法人設立登記にかかる一連の手続きが終わり、少し落ち着いた頃、私(Kumiko)将来的に会社が大きくなった時のことを考えて、会社の「ロゴマーク」を商標登録した方がいいのではないかと考え始めました。
知的財産や商標登録という言葉になじみがない方のために、少しだけ簡単に説明します。知的財産権制度とは、知的創造活動によって生み出されたものを、創作した人の財産として保護するための制度です。知的財産権には、特許権や著作権などの創作意欲の促進を目的とした「知的創造物についての権利」と、商標権や商号などの使用者の信用維持を目的とした「営業上の標識についての権利」に大別されます。(知的財産権について詳しく知りたい方は、特許庁のHPをご覧ください。)知的財産権のうち、特許権、実用新案権、意匠権及び商標権の4つを「産業財産権」といい、特許庁が所管しています。(産業財産権について詳しく知りたい方は、特許庁のHPをご覧ください。)そして、商標とは、事業者が、自己(自社)の取り扱う商品・サービスを他人(他社)のものと区別するために使用するマーク(識別標識)です。(商標制度について詳しく知りたい方は、特許庁のHPをご覧ください。)

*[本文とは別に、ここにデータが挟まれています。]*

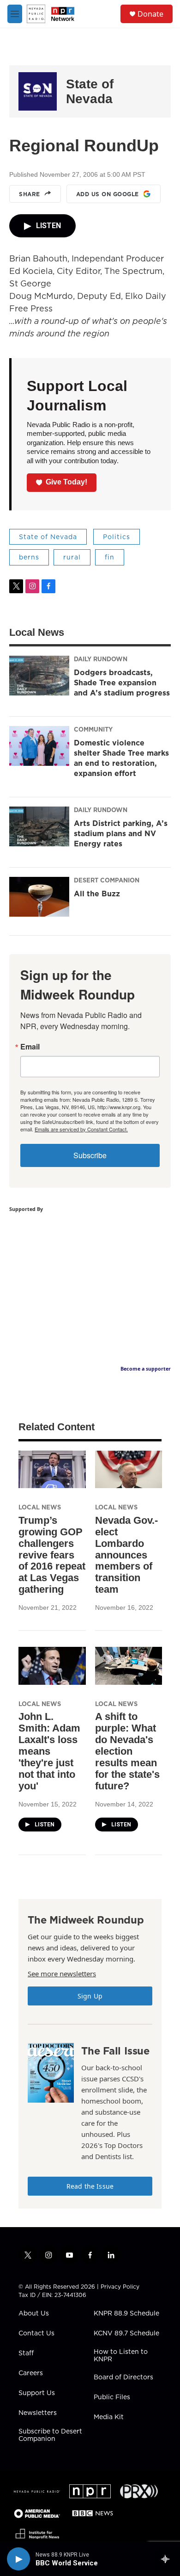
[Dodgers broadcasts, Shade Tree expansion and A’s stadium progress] (39, 675)
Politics (116, 536)
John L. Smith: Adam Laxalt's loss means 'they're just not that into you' (49, 1751)
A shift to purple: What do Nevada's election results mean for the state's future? (127, 1751)
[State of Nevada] (37, 91)
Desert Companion (106, 880)
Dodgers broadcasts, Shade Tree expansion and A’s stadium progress (122, 682)
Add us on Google (107, 194)
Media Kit (109, 2417)
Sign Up (90, 1996)
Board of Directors (123, 2377)
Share (29, 194)
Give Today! (66, 482)
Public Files (112, 2397)
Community (93, 729)
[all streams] (168, 2558)
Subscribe (90, 1155)
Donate (150, 14)
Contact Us (36, 2333)
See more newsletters (62, 1973)
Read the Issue (90, 2186)
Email (30, 1046)
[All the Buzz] (39, 897)
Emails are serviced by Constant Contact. (81, 1129)
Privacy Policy (120, 2286)
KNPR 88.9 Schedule (126, 2313)
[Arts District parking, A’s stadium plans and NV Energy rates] (39, 826)
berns (29, 557)
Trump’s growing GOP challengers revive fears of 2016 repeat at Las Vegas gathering (51, 1555)
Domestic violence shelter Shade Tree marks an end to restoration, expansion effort (121, 758)
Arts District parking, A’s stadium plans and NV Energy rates (121, 833)
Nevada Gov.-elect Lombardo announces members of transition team (126, 1555)
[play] (18, 2559)
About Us (33, 2313)
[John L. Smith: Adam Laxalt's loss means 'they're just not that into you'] (52, 1665)
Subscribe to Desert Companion (50, 2435)
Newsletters (37, 2413)
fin (109, 557)
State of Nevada (90, 91)
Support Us (36, 2393)
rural (72, 557)
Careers (30, 2373)
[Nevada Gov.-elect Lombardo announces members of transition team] (128, 1469)
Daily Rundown (100, 659)
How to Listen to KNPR (121, 2355)
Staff (26, 2353)
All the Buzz (97, 893)
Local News (39, 1507)
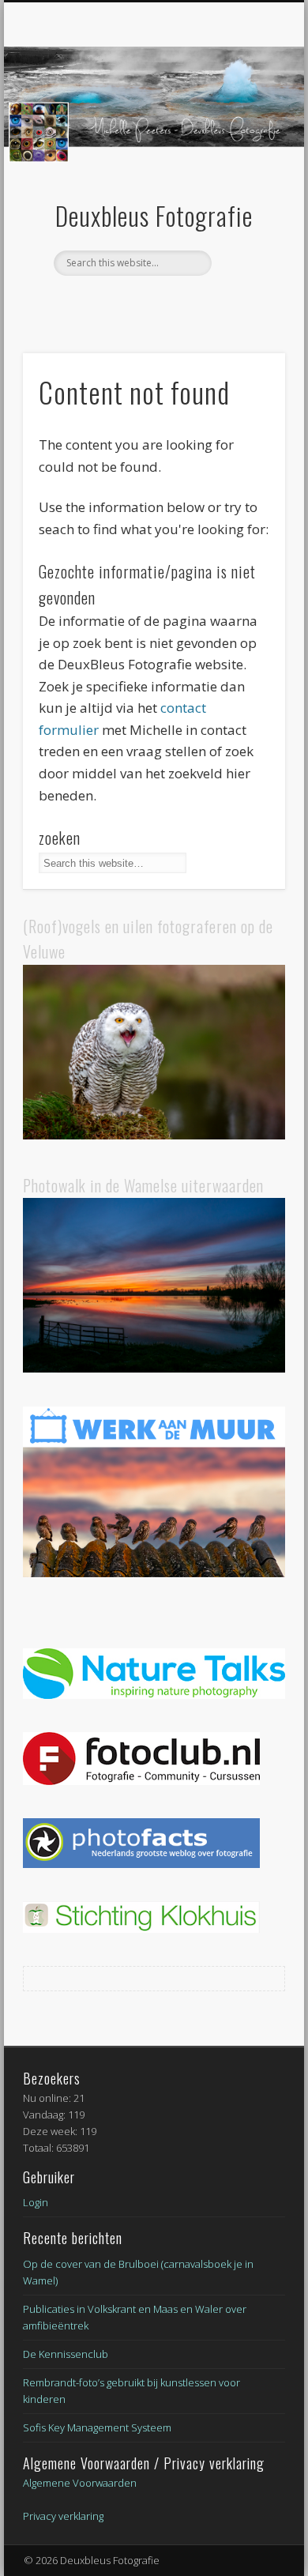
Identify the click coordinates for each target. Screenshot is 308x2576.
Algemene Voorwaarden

つまり、私は会社が大きくなって売り上げが伸びてきたときに、当社のロゴマークに似たマークで他の会社が事業を行い、お客様が当社と間違ってその会社には注してしまうのではないかという心配をしたわけです。ちょっと気が早いのかもしれませんが…。でも、「先願主義」と言って先に申請をした方が権利を得てしまうので、早いに越したことはないと思います。
ここでまた、弁理士の先生にお願いするのか、自分で商標登録の手続きを行うのかの選択に迫られました。法人設立登記の時と同じです。社会勉強も兼ねて自分で進めるところまで、とりあえず進んでみることにしました。
今回、ロゴマークはデザイン会社にお願いしてつくってもらったので、著作権はそのデザイン会社にあります。商標登録を行うには、著作権を当社に帰属させる必要があるため、デザイン会社に連絡して、まず、その手続きを済ませました。
次に、特許庁への出願です。インターネットで「商標登録 出願」と入力して検索すると、手続きの流れから商標登録願の書き方まで、いろいろな情報を得ることができます。「商標出願のてびき」(一般財団法人創英IPラボ編)という本も出版されています。
独立行政法人工業所有権情報・研修館は、特許情報プラットホーム(J-PlatPat)で商標を含む産業財産権情報を閲覧・検索できるサービスを提供しているので、簡単にインターネットで事前調査を行うことができます。(商標の簡易検索はこちらから。)
各種申請書類は、「産業財産権相談サイト」の「各種申請書類の一覧(紙手続きの様式)」からダウンロードできます。(様式のダウンロードはこちらから。)
いろいろ調べていくと「知財総合支援窓口」というのが各都道府県にあり、事前予約制で「無料相談」をしていることがわかりました。
私の場合は本社が大阪なので、「一般社団法人大阪発明協会」に電話で問い合わせてみました。1案件につき5回まで(1回あたりの相談時間は1時間)相談できるということだったので、予約のうえ、相談に行きました。
事務所に行くと受付で用紙を渡され、廊下の椅子と机で記入するよう言われました。記入した用紙を受付で渡すと、担当者が呼びに来るまで待つよう言われました。しばらくして担当者が来られ、別の会議室に案内されました。書類の書き方や事前調査の仕方をパソコンの画面を見ながら丁寧に教えてくださいました。書類をつくるのはそれほど難しくないのですが、相談の中で、商標登録申請をしても拒絶される可能性が高いのではないかと言われました。
商標専門の弁理士の先生の特別相談日があるので、そちらで専門的なアドバイスを受けることを勧められ、予約を取って帰りました。後日、弁理士の先生の相談に行きましたが、やはり厳しい状況には変わらず、高い確率で「拒絶理由通知」が届くであろうとのことでした。そして、その後の流れやそれに要する費用の目安を聞きました。
ここまでの相談は、すべて無料です。かなり良い助言が得られたと思っています。
商標だけではなく、特許、実用新案、意匠など知財全般を扱っていますので、知財に関して何かあれば、ひとまず「知財総合支援窓口」に相談してみるとよいと思います。
商標出願までは、自分で行うことができました。現在、審査待ちです。しかし、「拒絶理由通知」が届いた段階で、弁理士の先生に依頼しようと思っています。やはり、専門的な知識や経験が結果を大きく左右することになると思いますので…。その際も、複数の先生(3人くらい)に提案をお願いし、その内容によって考えたいと思います。税理士の先生を探す時と同じ手順です。原則として、いつも相見積もりです。